— Start The records —

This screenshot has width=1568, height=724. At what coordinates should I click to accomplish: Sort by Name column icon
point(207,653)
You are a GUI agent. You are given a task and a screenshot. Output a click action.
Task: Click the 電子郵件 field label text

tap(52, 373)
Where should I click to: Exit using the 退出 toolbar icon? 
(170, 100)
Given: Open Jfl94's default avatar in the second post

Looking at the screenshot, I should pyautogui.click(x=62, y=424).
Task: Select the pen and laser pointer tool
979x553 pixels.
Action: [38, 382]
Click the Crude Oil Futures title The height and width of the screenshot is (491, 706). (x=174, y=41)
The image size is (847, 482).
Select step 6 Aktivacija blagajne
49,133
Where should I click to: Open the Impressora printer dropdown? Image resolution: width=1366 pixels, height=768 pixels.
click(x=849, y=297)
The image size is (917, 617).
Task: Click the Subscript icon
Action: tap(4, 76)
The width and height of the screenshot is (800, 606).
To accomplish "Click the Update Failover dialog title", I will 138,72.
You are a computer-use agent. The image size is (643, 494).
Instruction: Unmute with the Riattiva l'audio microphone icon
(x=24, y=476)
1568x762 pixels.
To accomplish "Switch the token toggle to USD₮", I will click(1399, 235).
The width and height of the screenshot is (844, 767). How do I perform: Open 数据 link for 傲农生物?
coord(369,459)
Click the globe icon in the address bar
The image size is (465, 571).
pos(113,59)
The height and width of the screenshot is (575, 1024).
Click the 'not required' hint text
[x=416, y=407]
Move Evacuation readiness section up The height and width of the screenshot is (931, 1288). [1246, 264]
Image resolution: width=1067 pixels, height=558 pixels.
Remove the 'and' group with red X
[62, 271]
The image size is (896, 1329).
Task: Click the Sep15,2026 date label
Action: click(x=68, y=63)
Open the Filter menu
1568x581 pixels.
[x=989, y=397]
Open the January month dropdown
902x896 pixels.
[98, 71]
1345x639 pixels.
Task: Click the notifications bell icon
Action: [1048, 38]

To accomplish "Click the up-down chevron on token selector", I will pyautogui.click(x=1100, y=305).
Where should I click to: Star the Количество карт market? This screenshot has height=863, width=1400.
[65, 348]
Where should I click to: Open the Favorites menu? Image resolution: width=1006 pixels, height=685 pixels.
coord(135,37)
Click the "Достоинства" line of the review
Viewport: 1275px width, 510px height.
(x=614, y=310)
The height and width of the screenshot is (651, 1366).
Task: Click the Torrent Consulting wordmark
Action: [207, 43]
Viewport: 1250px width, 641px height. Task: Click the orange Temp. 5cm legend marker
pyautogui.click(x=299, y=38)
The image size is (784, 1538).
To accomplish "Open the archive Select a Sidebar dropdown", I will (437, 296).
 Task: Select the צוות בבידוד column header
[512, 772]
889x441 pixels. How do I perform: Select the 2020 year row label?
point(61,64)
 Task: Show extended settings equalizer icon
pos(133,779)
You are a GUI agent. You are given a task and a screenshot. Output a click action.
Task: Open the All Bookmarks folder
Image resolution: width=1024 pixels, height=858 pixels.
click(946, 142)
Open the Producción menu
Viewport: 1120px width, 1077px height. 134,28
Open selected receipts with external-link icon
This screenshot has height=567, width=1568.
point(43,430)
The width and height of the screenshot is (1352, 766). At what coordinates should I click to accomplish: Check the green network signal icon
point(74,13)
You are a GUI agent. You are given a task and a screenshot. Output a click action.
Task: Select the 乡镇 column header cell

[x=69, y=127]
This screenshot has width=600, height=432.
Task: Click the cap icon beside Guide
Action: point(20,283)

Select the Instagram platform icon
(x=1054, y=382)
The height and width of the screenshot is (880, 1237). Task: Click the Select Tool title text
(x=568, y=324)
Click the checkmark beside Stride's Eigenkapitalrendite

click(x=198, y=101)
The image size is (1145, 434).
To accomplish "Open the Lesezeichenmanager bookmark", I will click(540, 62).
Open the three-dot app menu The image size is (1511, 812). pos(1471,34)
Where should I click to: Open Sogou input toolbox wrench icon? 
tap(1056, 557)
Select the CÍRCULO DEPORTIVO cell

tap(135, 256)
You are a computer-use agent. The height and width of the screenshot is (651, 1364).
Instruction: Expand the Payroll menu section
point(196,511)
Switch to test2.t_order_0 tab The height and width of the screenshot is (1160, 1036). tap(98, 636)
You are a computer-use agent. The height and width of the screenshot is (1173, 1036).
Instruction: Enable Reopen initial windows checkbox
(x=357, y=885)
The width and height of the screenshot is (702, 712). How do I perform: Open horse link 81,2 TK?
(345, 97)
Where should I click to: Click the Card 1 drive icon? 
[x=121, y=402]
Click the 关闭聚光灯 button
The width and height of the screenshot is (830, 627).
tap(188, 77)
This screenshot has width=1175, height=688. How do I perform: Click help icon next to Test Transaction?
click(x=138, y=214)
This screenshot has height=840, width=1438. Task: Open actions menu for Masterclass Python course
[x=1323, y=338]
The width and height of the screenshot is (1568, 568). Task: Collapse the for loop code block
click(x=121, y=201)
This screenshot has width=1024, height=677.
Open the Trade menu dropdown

— End The records —

__The task__. Return the entries above verbatim, from the line containing "Click the globe icon in the address bar" up to and including the line containing "Action: [1048, 38]".

__Response to this exercise__.
Click the globe icon in the address bar
The image size is (465, 571).
pos(113,59)
The height and width of the screenshot is (575, 1024).
Click the 'not required' hint text
[x=416, y=407]
Move Evacuation readiness section up The height and width of the screenshot is (931, 1288). [1246, 264]
Image resolution: width=1067 pixels, height=558 pixels.
Remove the 'and' group with red X
[62, 271]
The image size is (896, 1329).
Task: Click the Sep15,2026 date label
Action: click(x=68, y=63)
Open the Filter menu
1568x581 pixels.
[x=989, y=397]
Open the January month dropdown
902x896 pixels.
[98, 71]
1345x639 pixels.
Task: Click the notifications bell icon
Action: [1048, 38]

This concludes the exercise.